Pressemitteilung: "Ab 2018: Halbstundentakt nach Salzgitter, Taktverbesserungen auf fast allen Strecken - SPD-Landespolitiker halten Versprechen für besseren Nahverkehr in der Region"

 
 

Ein weiterer Quantensprung zur Verbesserung des Nahverkehrs in der Region Braunschweig steht unmittelbar bevor:

 

„Die rot-grüne Landesregierung baut den Nahverkehr in der Region Braunschweig mit erheblichen Mitteln weiter aus. Ab 2018 wird das Fahrtangebot der Regionalzüge zwischen Braunschweig und der Region deutlich ausgeweitet. Davon werden mehrere tausend Pendler täglich profitieren“, kündigt Dr. Christos Pantazis MdL, Vorsitzender der SPD Braunschweig und Mitglied der SPD-Fraktion im Regionalverband Großraum Braunschweig (RGB), an.

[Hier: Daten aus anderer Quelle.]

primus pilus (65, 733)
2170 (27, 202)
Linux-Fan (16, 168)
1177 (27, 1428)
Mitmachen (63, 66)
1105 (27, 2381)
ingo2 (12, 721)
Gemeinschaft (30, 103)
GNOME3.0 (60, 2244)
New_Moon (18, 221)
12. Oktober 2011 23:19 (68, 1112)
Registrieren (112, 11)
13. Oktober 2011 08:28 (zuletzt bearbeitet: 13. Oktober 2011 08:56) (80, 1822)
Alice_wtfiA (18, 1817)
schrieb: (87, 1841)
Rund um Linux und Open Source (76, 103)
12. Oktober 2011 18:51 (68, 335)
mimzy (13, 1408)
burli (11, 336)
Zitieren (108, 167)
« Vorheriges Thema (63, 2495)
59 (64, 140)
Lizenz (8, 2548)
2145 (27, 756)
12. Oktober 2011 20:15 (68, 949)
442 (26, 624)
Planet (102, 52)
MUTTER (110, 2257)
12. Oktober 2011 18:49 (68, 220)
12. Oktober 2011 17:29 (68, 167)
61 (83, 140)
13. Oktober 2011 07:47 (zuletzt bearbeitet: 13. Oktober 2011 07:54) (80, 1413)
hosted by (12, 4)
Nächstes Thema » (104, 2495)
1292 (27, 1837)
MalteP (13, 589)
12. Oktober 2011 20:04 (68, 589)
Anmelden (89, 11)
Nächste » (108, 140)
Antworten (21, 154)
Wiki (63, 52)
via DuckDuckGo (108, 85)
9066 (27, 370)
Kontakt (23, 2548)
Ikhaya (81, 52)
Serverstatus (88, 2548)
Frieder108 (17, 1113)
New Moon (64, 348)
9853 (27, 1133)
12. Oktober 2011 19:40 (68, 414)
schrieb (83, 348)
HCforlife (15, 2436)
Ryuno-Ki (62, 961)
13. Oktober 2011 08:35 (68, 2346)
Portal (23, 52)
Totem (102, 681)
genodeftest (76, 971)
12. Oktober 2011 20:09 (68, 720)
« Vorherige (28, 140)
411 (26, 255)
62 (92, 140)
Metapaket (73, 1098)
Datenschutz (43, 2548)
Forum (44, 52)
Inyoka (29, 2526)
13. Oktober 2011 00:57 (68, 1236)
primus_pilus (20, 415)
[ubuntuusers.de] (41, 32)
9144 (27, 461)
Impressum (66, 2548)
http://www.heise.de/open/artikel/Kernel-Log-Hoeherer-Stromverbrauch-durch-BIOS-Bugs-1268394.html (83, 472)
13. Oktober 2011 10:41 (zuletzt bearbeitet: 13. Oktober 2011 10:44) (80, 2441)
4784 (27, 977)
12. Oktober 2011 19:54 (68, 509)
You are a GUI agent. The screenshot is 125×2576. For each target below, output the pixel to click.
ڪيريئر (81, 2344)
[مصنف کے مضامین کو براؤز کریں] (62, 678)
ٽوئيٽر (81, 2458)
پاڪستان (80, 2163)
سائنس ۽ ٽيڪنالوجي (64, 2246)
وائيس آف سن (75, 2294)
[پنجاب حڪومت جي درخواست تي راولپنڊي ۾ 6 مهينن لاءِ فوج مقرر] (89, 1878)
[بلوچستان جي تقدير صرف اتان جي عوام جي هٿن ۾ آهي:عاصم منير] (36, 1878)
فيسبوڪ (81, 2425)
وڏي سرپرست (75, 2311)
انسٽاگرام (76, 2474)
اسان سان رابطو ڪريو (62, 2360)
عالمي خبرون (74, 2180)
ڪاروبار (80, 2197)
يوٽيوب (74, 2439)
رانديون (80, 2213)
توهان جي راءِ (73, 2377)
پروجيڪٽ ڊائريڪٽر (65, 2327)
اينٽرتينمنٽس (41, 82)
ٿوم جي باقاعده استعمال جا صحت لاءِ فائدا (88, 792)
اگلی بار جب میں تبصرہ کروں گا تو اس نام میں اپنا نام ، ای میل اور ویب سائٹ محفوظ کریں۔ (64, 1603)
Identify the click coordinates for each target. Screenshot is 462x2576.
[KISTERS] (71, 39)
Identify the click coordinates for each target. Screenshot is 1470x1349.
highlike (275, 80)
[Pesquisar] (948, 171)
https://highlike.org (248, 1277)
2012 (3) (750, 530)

Die von der Landesregierung zusätzlich zur Verfügung gestellten jährlich aufwachsenden Regionalisierungsmittel in Höhe von 30 Millionen Euro versetzen den RGB in die Lage, die Takte im Schienenverkehr spürbar attraktiver zu gestalten: „Zum Fahrplan 2018 kann beispielswiese montags bis freitags ganztägig zwischen Braunschweig Hbf – SZ-Thiede – SZ-Lebenstedt ein Halbstunden-Takt eingerichtet werden. Auch auf weiteren Strecken werden zusätzliche Fahrten angeboten, darunter die Routen Braunschweig Hbf – Wolfenbüttel – Schöppenstedt, Braunschweig Hbf – Wolfenbüttel – Bad Harzburg/Goslar, Braunschweig – Wittingen sowie  Braunschweig Hbf – Peine – Hannover Hbf“, ergänzt Christoph Bratmann MdL, Vorsitzender der SPD-Ratsfraktion und ebenfalls Mitglied der SPD-Fraktion im RGB. „Endlich sind genug Mittel vorhanden, um Halbstunden- oder zumindest Stundentakte auf den Schienenverbindungen zwischen Braunschweig und der Region einzurichten. So wird der ÖPNV für viele Menschen verlässlicher und flexibler nutzbar. Wir hoffen, dass damit insbesondere viele Pendler auf die Züge umsteigen werden und so die Verkehrssituation in Braunschweig entlasten.“

Dank der jährlich zur Verfügung stehenden Landesgelder arbeitet der Regionalverband daran, weitere Angebotsverbesserungen schrittweise umzusetzen. Wichtig sind den SPD-Abgeordneten dabei beispielsweise die Verbindungen zwischen Braunschweig und Gifhorn, Braunschweig und Wolfsburg oder Braunschweig und Hannover. Auf der Strecke in die Landeshauptstadt soll die RGB-Verwaltung daher auf Wunsch der Verbandsversammlung zusätzlich prüfen, inwieweit zeitnah weitere Verstärkerfahrten morgens und nachmittags eingesetzt werden können. 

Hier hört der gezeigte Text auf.